ERDOĞAN’IN METİN YAZARI YAZMADI, BAHÇELİ’NİNKİ “AZICIK”!.. VE BAHÇELİ, ERDOĞAN’A İSTESE DE “ERKEN SEÇİM” DİYEMEZ!..

150 150 bakikarakol

Önceki gün (25 Ağustos 2025 Pazartesi)…

Malazgirt Zaferi’nin 954’üncü Yıldönümü’nde, Bitlis Ahlat’ta düzenlenen etkinlikte konuşan AKP Genel Başkanı Cumhurbaşkanı Recep Tayyip Erdoğan’ın konuşma metnini yazan, “Tarih, Türk, Kürt ve Arap bir ve beraber olduğumuzda, birbirimizi Allah için sevdiğimizde, ortak hedeflere doğru hep birlikte yürüdüğümüzde, içeride ve dışarıda hangi başarılara imza attığımızın sayısız örnekleriyle doludur.” https://tccb.gov.tr/haberler/410/160880/-terorsuz-turkiye-menziline-dogru-kararli-adimlarla-yurumeyi-surdurecegiz- tümcesini hemen arkasına bir “örnek” yerleştirseydi, herkesi bilgilendirmiş olurdu.

Dün de…

Erdoğan’ın, Malazgirt Millî Park Alanı’nda düzenlenen “Malazgirt Zaferi’nin 954’üncü Yıl Dönümü Kutlama Programı”nda yaptığı konuşmanın metnini yazan şu tümcelere yer vermiş:

“Türkiye’miz aynı zamanda sınırlarımızın ötesindeki kardeşlerimizin başı dara düştüğünde sığınacağı en güvenli limandır.
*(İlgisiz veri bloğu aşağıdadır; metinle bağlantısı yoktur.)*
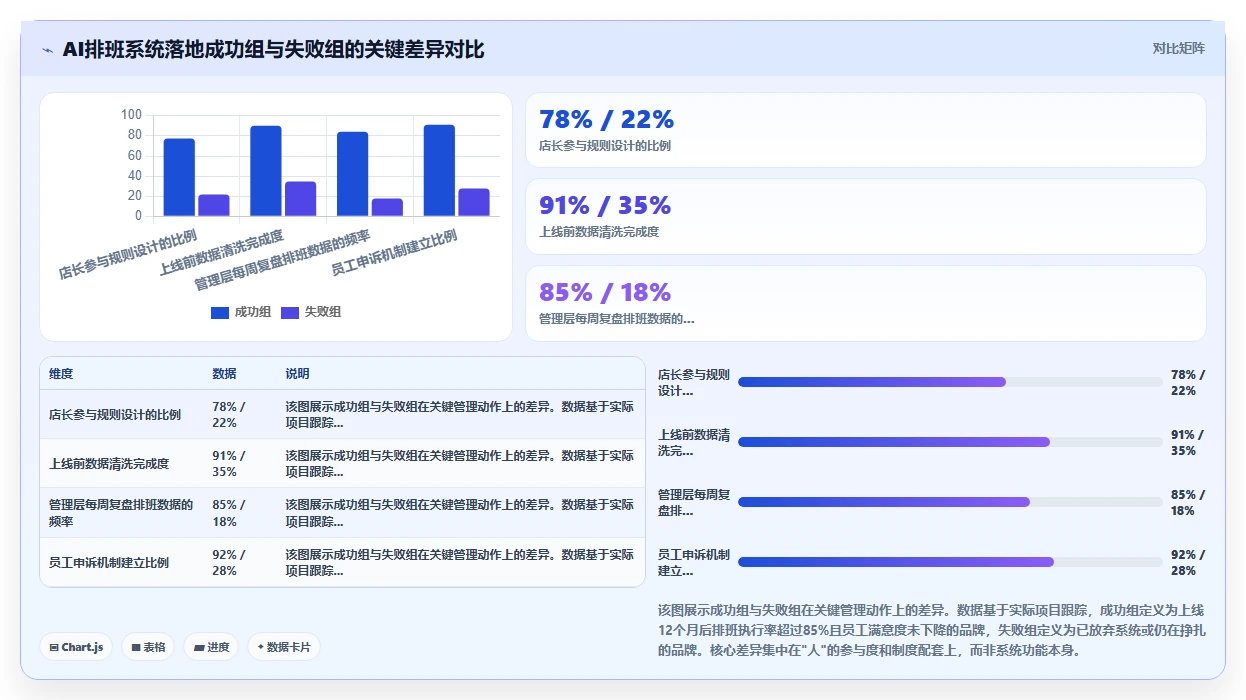1246x700 pixels.
Task: Toggle the 成功组 legend swatch
Action: click(220, 312)
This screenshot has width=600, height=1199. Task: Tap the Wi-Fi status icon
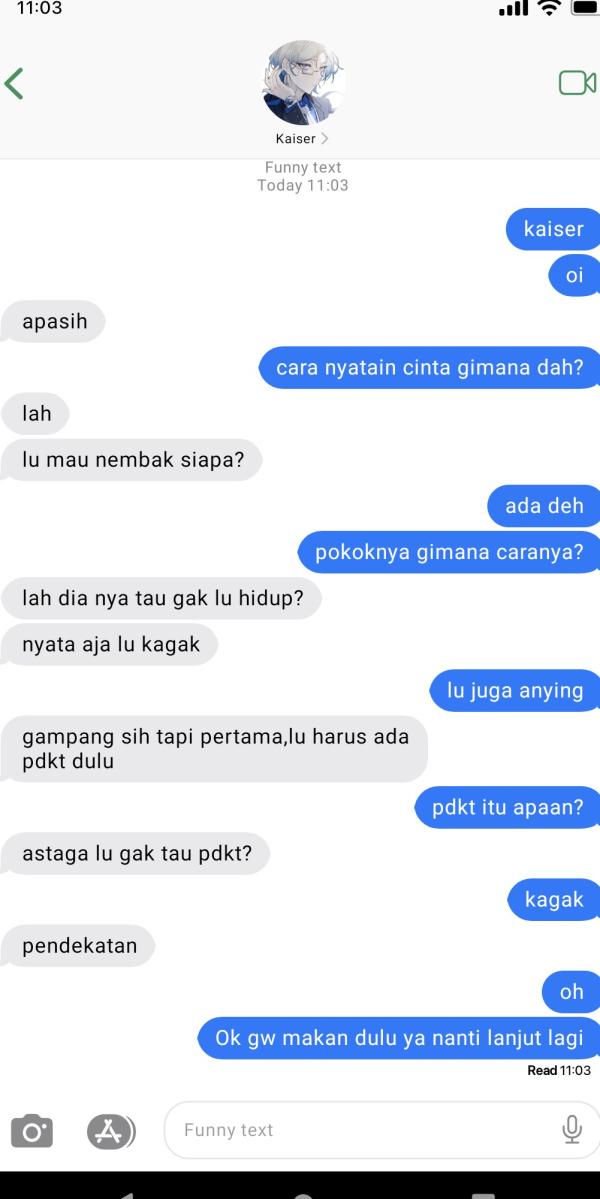(549, 8)
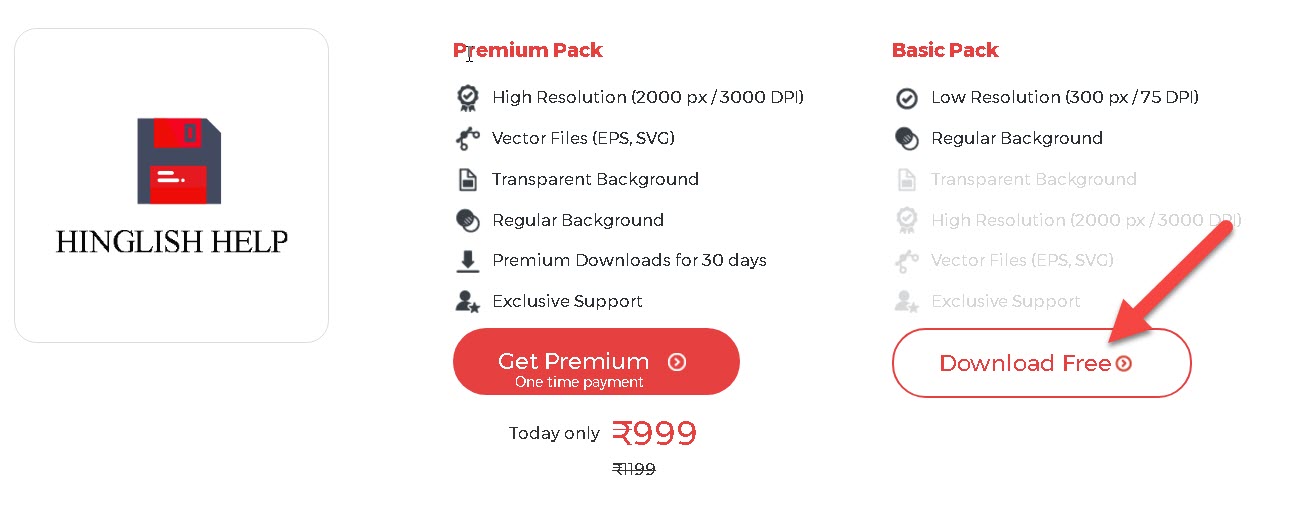Image resolution: width=1299 pixels, height=528 pixels.
Task: Open the Hinglish Help logo preview
Action: (172, 186)
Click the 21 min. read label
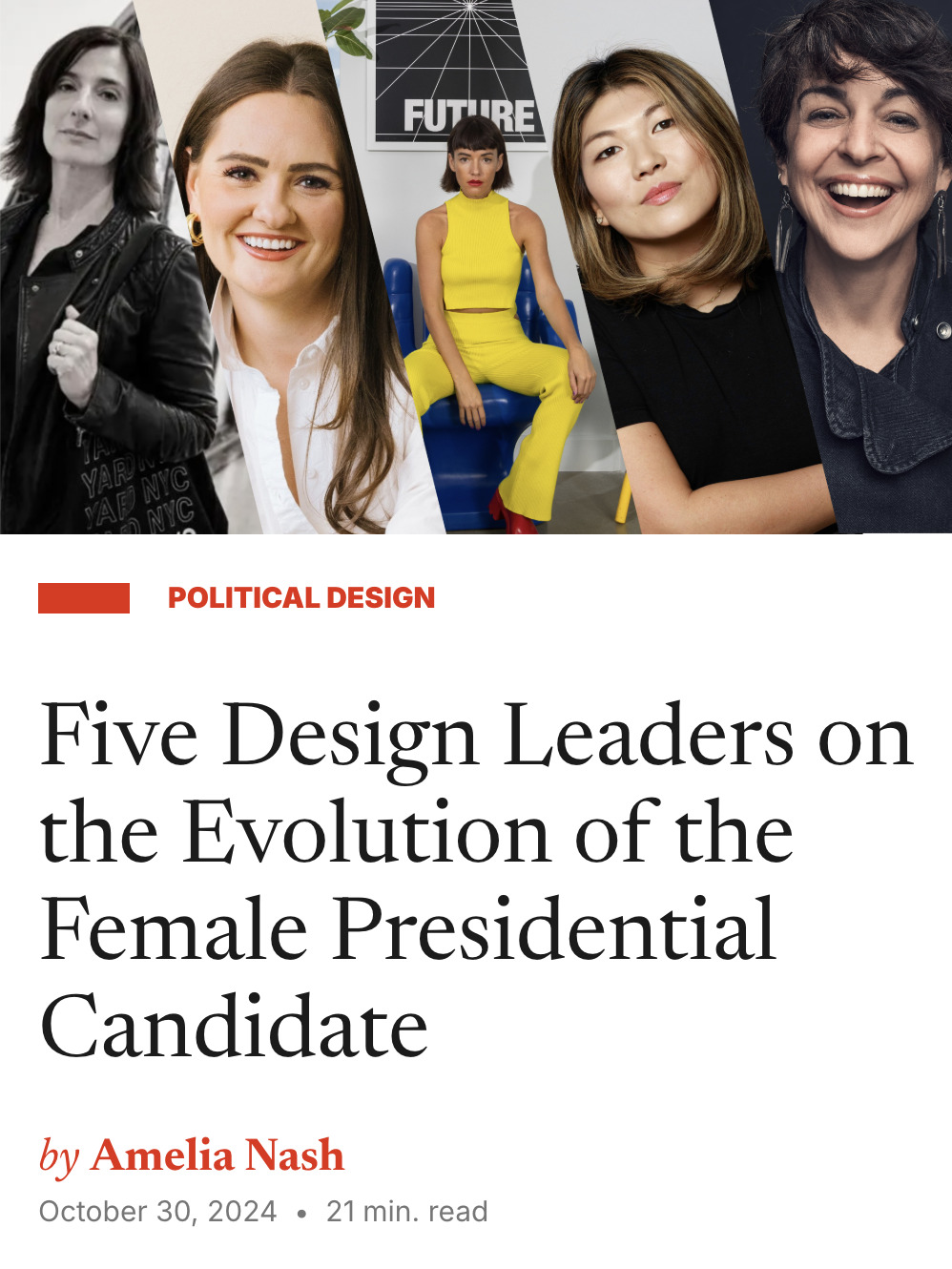This screenshot has width=952, height=1269. pyautogui.click(x=407, y=1212)
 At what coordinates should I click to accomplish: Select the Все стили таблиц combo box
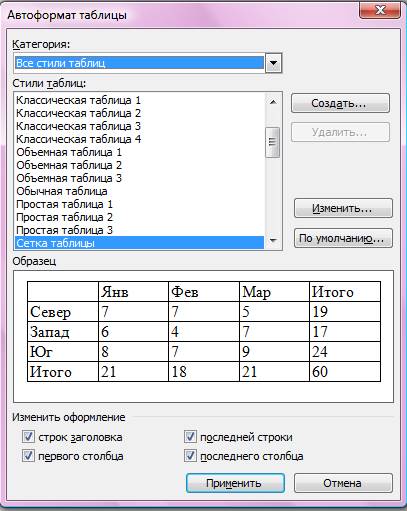[148, 63]

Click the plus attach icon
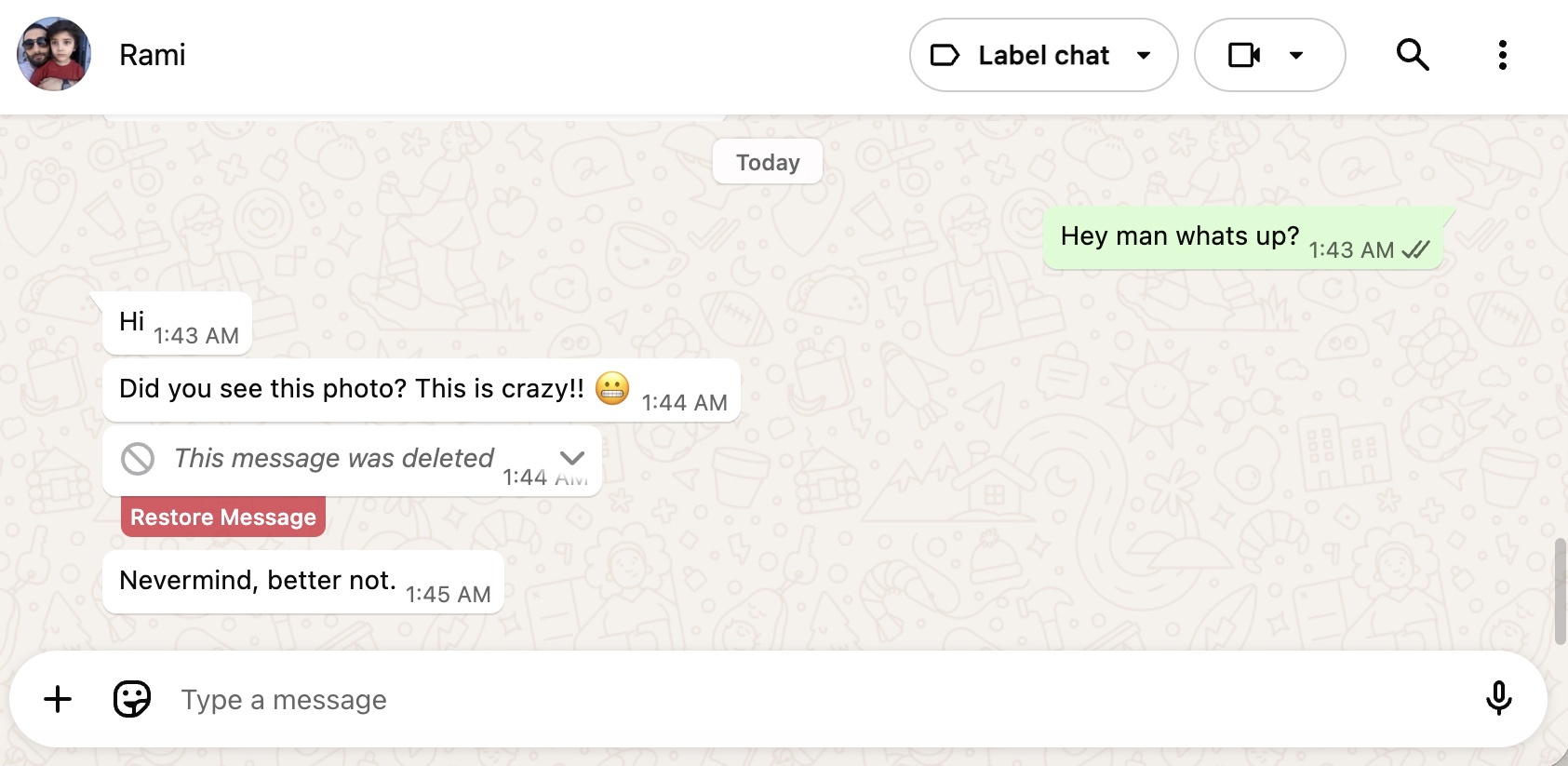point(58,699)
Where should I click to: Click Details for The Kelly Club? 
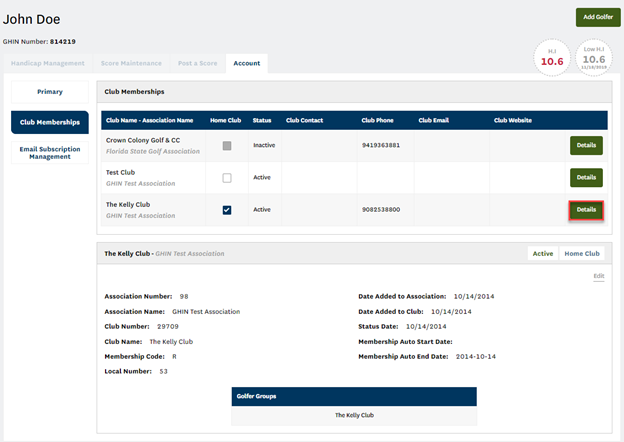click(586, 210)
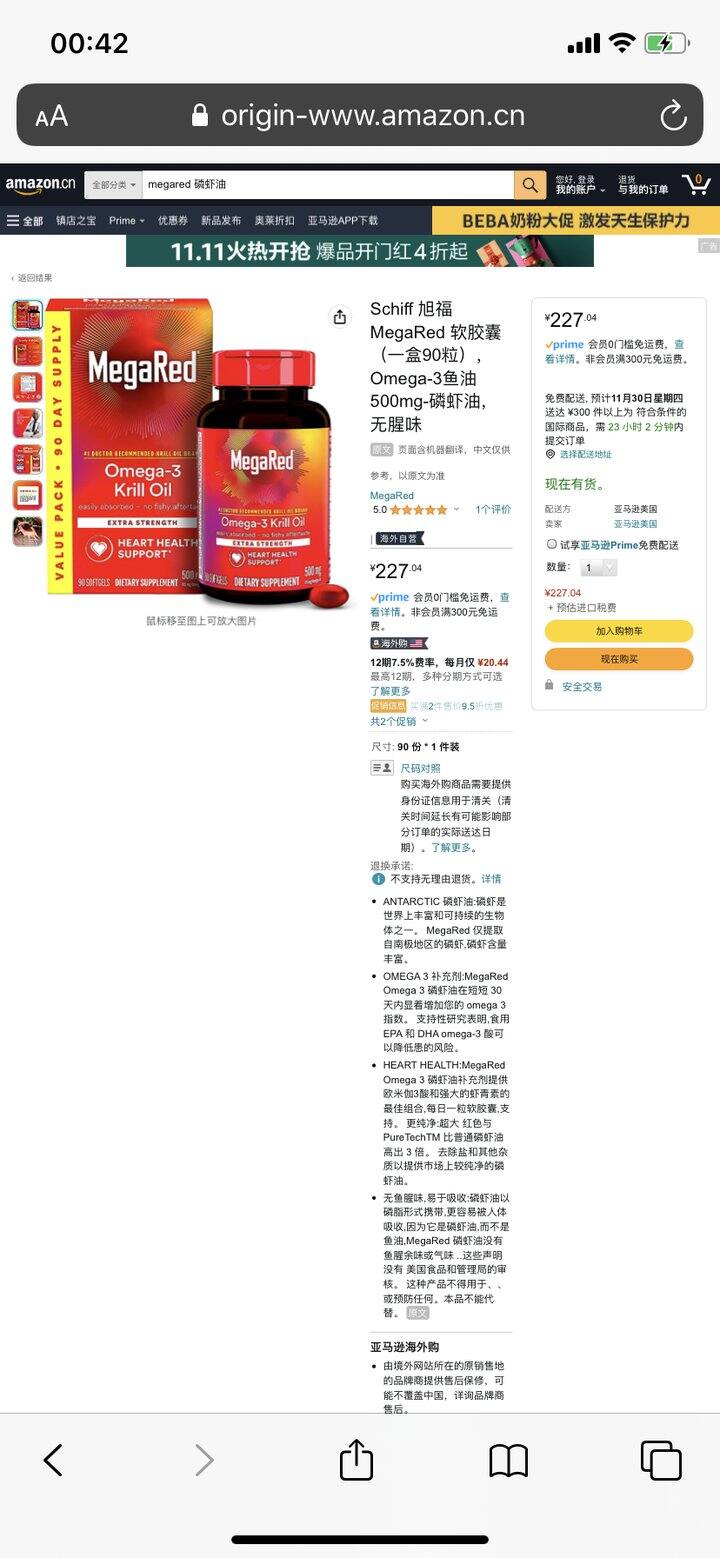The width and height of the screenshot is (720, 1558).
Task: Tap Safari bottom share icon
Action: (x=356, y=1459)
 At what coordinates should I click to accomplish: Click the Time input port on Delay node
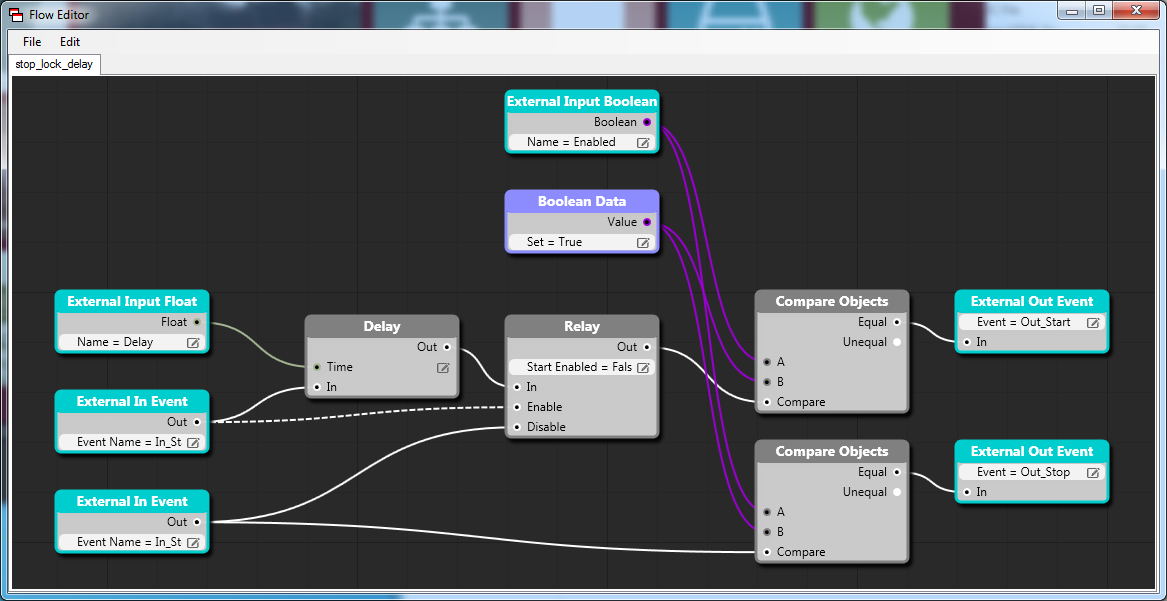[317, 367]
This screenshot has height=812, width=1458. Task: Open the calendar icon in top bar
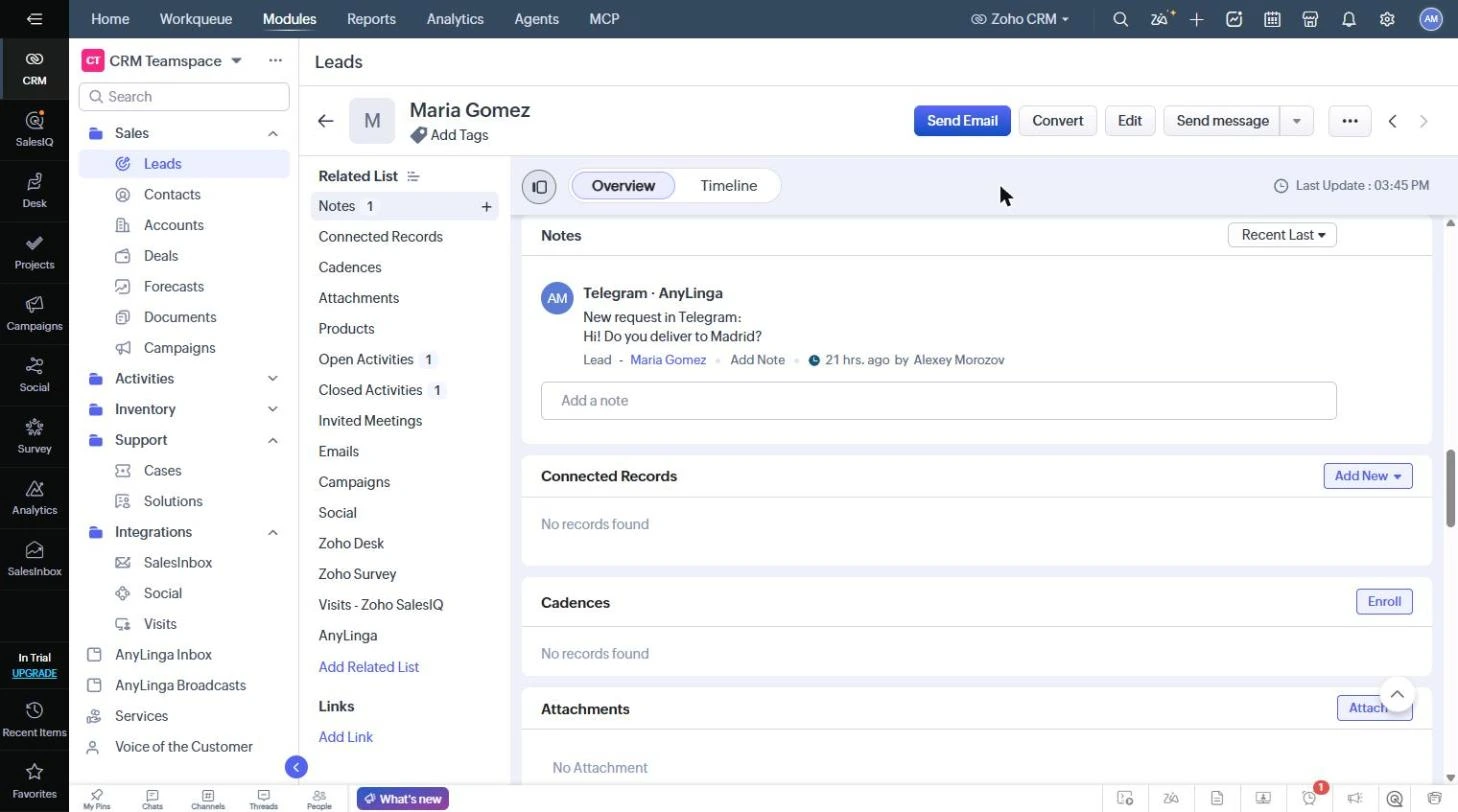point(1272,19)
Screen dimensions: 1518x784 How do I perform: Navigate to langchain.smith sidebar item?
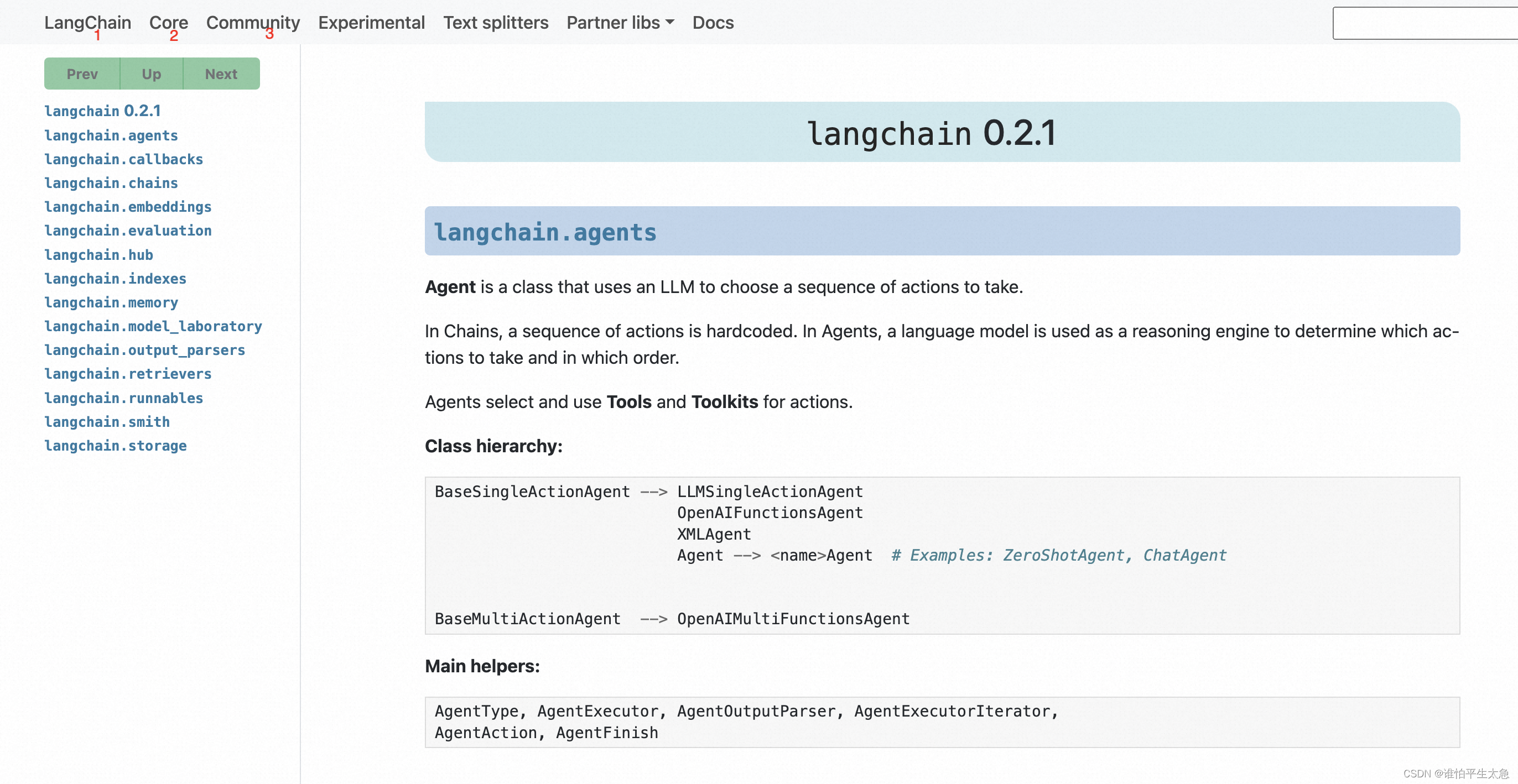pos(106,421)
Bakınız, bunu Irak’ta gördük, bunu 14 yıl boyunca komşumuz Suriye’de gördük. Bunu daha önce Balkanlar’dan Kafkasya’ya, gönül coğrafyamızın birçok köşesinde gördük. Yarın da zulme uğrayanların, ötekileştirilenlerin, baskı görenlerin, ölümle burun buruna gelenlerin eman* yurdu yine Türkiye ve Türk milleti olacaktır. Dolayısıyla Suriye’deki tüm kardeş halklar gibi Kürtlerin de güvenliğinin, huzurunun, esenliğinin teminatı Türkiye’dir. Yönünü Ankara’ya ve Şam’a dönenler kazanacak. Kardeşlik ve komşuluk hukukunu gözetenler kazanacak. Kıblesini şaşırıp kendilerine yeni yabancı patronlar arayanlar ise eninde sonunda kaybedecektir. Şunu da biliyoruz ki kılıç kınından çıkarsa kaleme ve kelama yer kalmaz. Tekrar ediyorum, biz tüm bölgemizde kalıcı barışın tesisinden yanayız. Biz sorunların diyalog ve diplomasi yoluyla çözülmesinden yanayız. Kimse unutmasın, Türkler, Araplar, Kürtler olarak bu coğrafyada kıyamete kadar hep beraber yan yana yaşayacağız. Müslüman kanından beslenenler tarih sahnesinden çekildikten sonra bile biz yine burada olacağız. Unutmayın, Malazgirt’te olacağız. Sultan Alparslan’ın, Selahattin Eyyubi’nin ahfadı** olarak Türkiye Yüzyılı’nı, büyük ve güçlü Türkiye’yi, önce ‘Terörsüz Türkiye’yi ardından da terörsüz bölgeyi gönül gönüle vererek el birliğiyle gerçeğe dönüştüreceğiz. Ayrılık türküleri değil, kardeşlik türküleri söyleyeceğiz. Kayıplarımızın arkasından ağıtlar yakmayacak, ortak başarılarımızın zafer marşlarını hep beraber coşkuyla terennüm*** edeceğiz.” https://tccb.gov.tr/haberler/410/160913/-turkler-araplar-kurtler-olarak-bu-cografyada-kiyamete-kadar-hep-beraber-yan-yana-yasayacagiz-

 

“Yönünü Ankara’ya ve Şam’a dönenler kazanacak” tümcesindeki “Ankara”yı anladım da, “Şam”ı anlayamadım!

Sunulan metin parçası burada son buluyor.